Eigenwillige und unangepasstes Biopic über drei entscheidende Tage im Leben und der Karriere des berühmten Malers Modigliani.

„Modi – Three Days on the Wing of Madness“, die zweite Regiearbeit von Johnny Depp, feiert auf dem San Sebastian Film Festival seine Weltpremiere (Credit: San Sebastian Film Festival)

CREDITS:
Land / Jahr: UK, Italien, Ungarn, Saudi-Arabien 2024; Laufzeit: 110 Minuten; Regie: Johnny Depp; Drehbuch: Jerzy Kromolowski, Dennis McIntyre, Mary Olson-Kromolowski; Besetzung: Riccardo Scamarcio, Antonia Desplat, Bruno Gouery, Ryan McParland, Stephen Graham, Al Pacino, Luisa Ranieri, Sally Phillips

REVIEW:
Was immer man auch sagen mag über „Modi – Three Days on the Wing of Madness”, langweilig ist sie nicht, die zweite Regiearbeit von Johnny Depp. Vielleicht hat der Superstar ja auch seine Lektion gelernt aus seiner ersten und 27 Jahre lang einzigen Regiearbeit: „The Brave“, seinerzeit im Wettbewerb des Festival de Cannes, war zäh wie Molasse und wurde von der Presse in einer Form vernichtet, dass der Film in den meisten Ländern – Deutschland war eine Ausnahme – gar nicht erst ausgewertet wurde. Die neue Arbeit Depps ist das, was man gerne all over the place nennt, startet mit dem hohen Tempo eines Actionfilms, der Energie von Slapstick und der Tonalität eines Schwanks und lässt seinen Titelhelden Amedeo Modigliani im Jahr 1916 bei der Flucht vor Kellnern und der Polizei in einem Pariser Nobelrestaurant über Tische und Stühle fliehen, als sei er ein naher Verwandter von Captain Jack Sparrow höchstpersönlich. Von wegen ernstzunehmender Künstler! Ein Schelm ist er, ein Hallodri und Draufgänger – und deshalb natürlich ein Seelenverwandter des ewigen Rebellen Johnny Depp, der auf einen eigenen Auftritt vor der Kamera verzichtet und die Bühne dem italienischen Star Riccardo Scamarcio überlässt. Kurioserweise sah man ihn gerade erst als Caravaggio in „Der Schatten von Caravaggio“, nähert sich diesmal dem Genie eines Künstler mit einer ganz anderen Energie, immer ein bisschen begnadet, immer ein bisschen wahnsinnig. 

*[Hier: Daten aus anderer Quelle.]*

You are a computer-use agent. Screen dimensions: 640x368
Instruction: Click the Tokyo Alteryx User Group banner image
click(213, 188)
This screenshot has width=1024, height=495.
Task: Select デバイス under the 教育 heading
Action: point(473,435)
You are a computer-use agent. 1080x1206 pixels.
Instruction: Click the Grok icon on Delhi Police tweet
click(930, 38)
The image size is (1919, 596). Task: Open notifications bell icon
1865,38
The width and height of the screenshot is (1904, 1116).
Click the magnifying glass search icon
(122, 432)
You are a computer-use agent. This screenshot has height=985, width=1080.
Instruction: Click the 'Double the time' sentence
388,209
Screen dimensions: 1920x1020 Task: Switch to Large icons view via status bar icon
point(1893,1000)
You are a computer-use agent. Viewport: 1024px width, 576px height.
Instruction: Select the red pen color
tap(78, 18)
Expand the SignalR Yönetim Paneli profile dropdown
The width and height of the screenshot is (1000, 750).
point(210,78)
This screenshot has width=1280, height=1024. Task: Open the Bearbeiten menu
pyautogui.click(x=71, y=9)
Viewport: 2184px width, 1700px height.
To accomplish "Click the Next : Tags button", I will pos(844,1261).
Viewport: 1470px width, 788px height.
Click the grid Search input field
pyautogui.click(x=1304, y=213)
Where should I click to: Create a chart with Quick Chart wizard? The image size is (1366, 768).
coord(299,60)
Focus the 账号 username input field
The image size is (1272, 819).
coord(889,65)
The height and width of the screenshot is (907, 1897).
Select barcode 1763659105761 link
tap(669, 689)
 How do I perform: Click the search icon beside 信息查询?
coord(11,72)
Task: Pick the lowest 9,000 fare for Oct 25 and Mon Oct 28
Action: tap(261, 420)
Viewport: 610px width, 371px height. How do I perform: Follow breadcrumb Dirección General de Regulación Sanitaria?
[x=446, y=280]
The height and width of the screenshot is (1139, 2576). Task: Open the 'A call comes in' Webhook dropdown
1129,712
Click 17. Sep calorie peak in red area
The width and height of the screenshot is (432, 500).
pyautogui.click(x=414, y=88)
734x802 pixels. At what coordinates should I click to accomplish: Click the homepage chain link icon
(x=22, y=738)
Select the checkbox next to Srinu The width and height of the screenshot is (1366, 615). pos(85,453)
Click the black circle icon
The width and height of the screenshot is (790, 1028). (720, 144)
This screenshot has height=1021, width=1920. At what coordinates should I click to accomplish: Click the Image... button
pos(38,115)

Um 72 Tage im Leben Modiglianis wird es gehen, was dem Film deutlich mehr Drive und Richtung gibt, als wenn sich Depp an einem konventionellen Biopic versucht hätte: Daran war 2004 Mick Davis mit „Modigliani“ mit Andy Garcia als Titelheld gescheitert, ein fürchterlich fader Film. Hier geht es um ein Rennen mit der Zeit und ein Feiern des rebellischen Spirits von Modigliani, der kurz davor ist, seine Karriere als Künstler an den Nagel zu hängen, hier aber auf Anraten seines Mäzens, polnischen Kunsthändler und Freund Leopold Zborowski, gespielt von dem immer sehenswerten Stephen Graham, versucht, seine Arbeiten einem amerikanischen Sammler anzudienen, der von Al Pacino gespielt wird – ein augenzwinkernder Auftritt, weil Pacino in einer früheren Inkarnation des seit langen in verschiedenen Konstellationen geplanten Film selbst die Titelrolle hatte übernehmen wollen. Das ist der Rahmen des polternden und manchmal trunken torkelnden Films, in dem Modigliani wie ein Tambourmajor mit zwei Künstlerkollegen, dem Franzosen Maurice Utrillo und dem in Weißrussland geborenen Chaim Soutine – kuriose und etwas irre Auftritte von Bruno Gouery aus „Emily in Paris“ und Ryan McParland -, kopfüber in die Nächte eintaucht und mit sich und seiner Muse und seinem Selbstverständnis hadert. Dazu kommt erschwerend noch seine nicht ganz einfache Beziehung mit der Britin Beatrice Hastings, gespielt von der schönen Antonia Desplat aus der kurzlebigen Apple-Serie „Shantaram“. 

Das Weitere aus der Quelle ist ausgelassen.